Ricopia per intero i dati, partendo dall'inizio e fermandoti dopo la riga che contiene "pos(158,435)". Sposta di 125 ogni coordinata nelle risposte e lascia fuori le immagini.

▼▼▼

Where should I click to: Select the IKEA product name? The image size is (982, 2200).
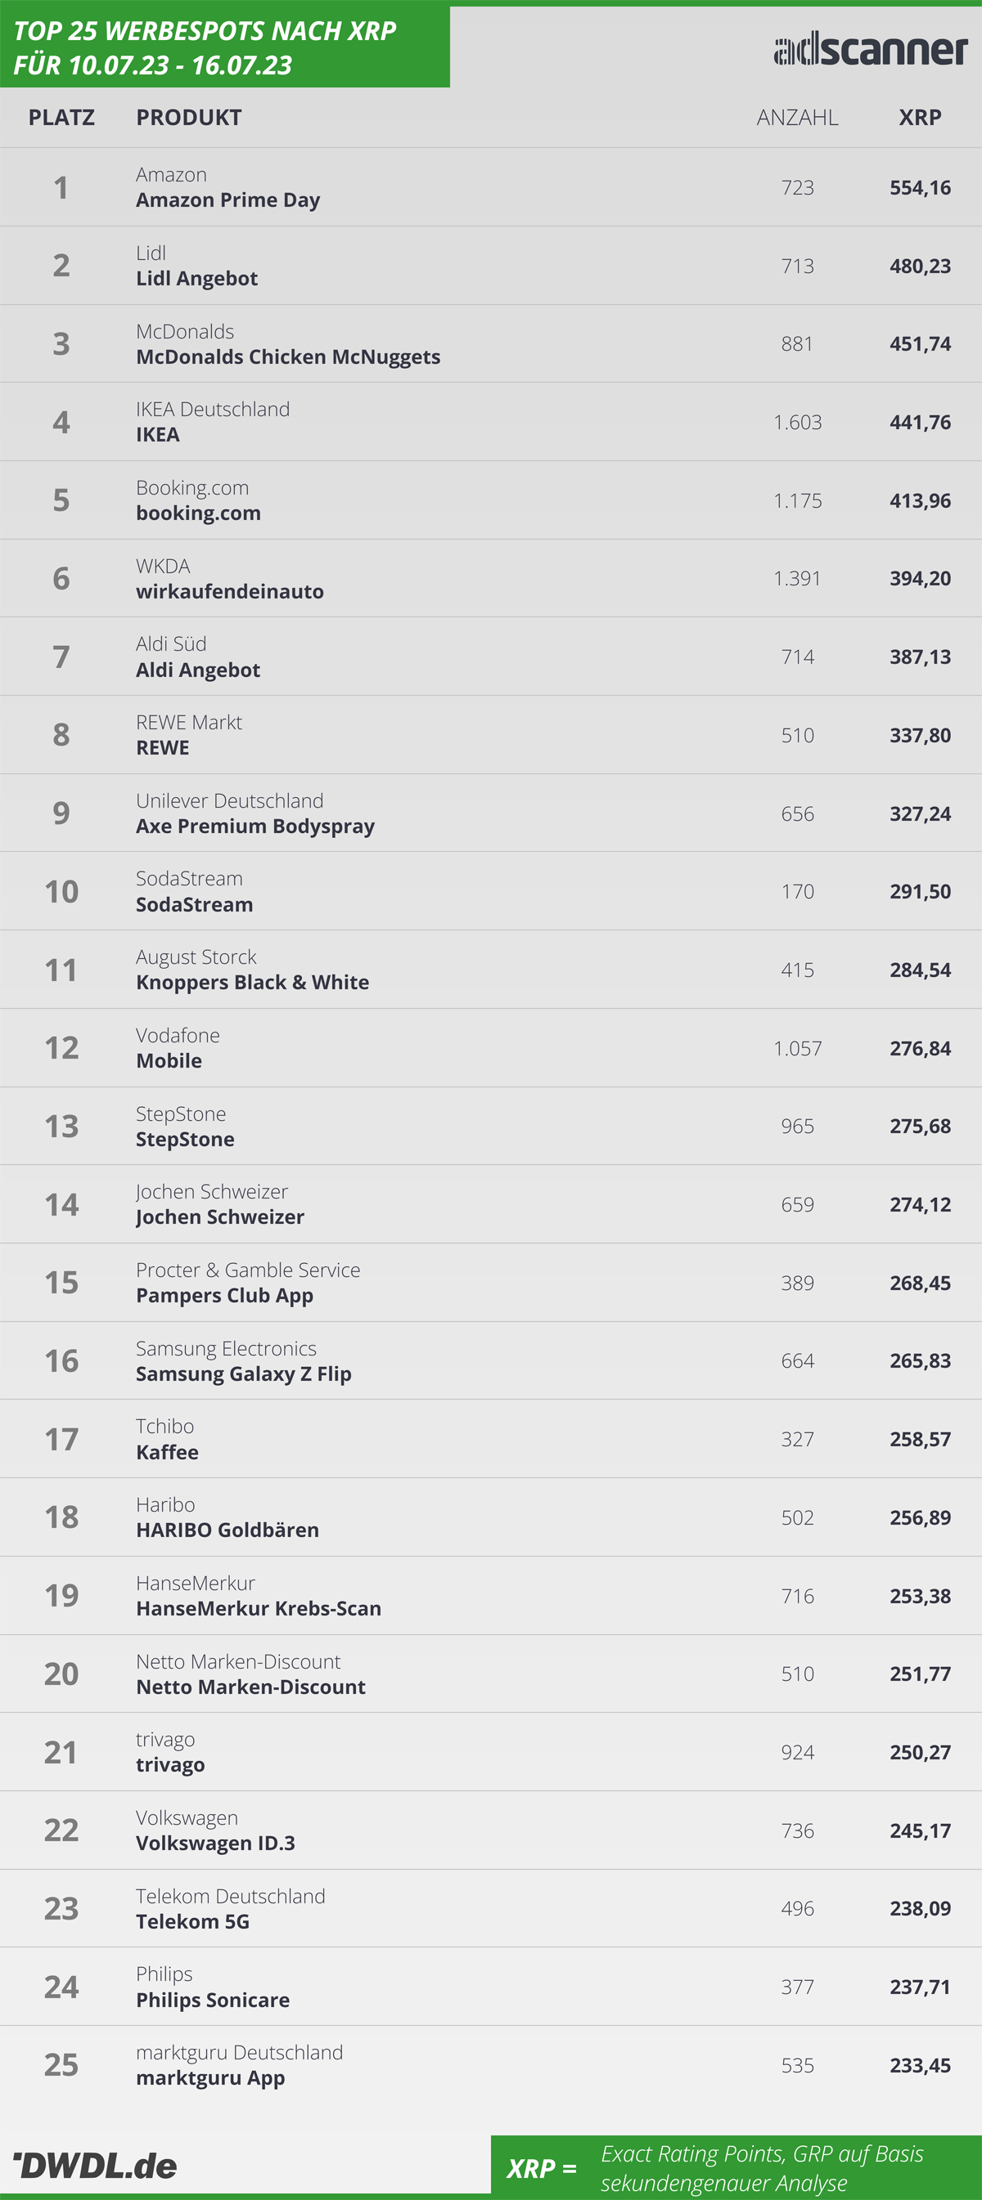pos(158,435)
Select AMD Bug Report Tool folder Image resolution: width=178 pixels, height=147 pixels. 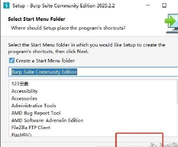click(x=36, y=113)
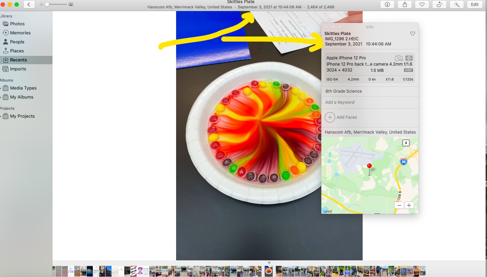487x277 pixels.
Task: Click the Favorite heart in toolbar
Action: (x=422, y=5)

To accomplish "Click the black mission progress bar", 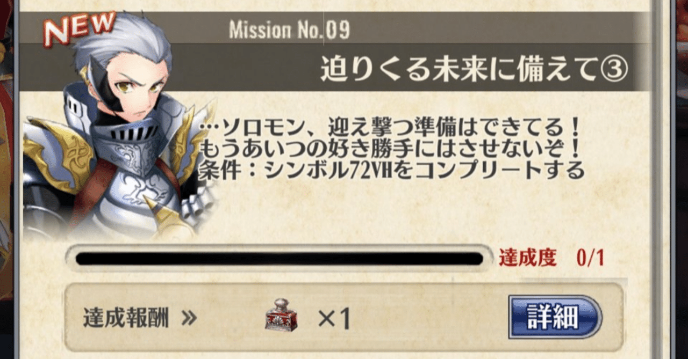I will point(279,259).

▲▲▲

→ Compito svolto
Where should I click to: Select the IKEA product name? The image size is (982, 2200).
pos(283,560)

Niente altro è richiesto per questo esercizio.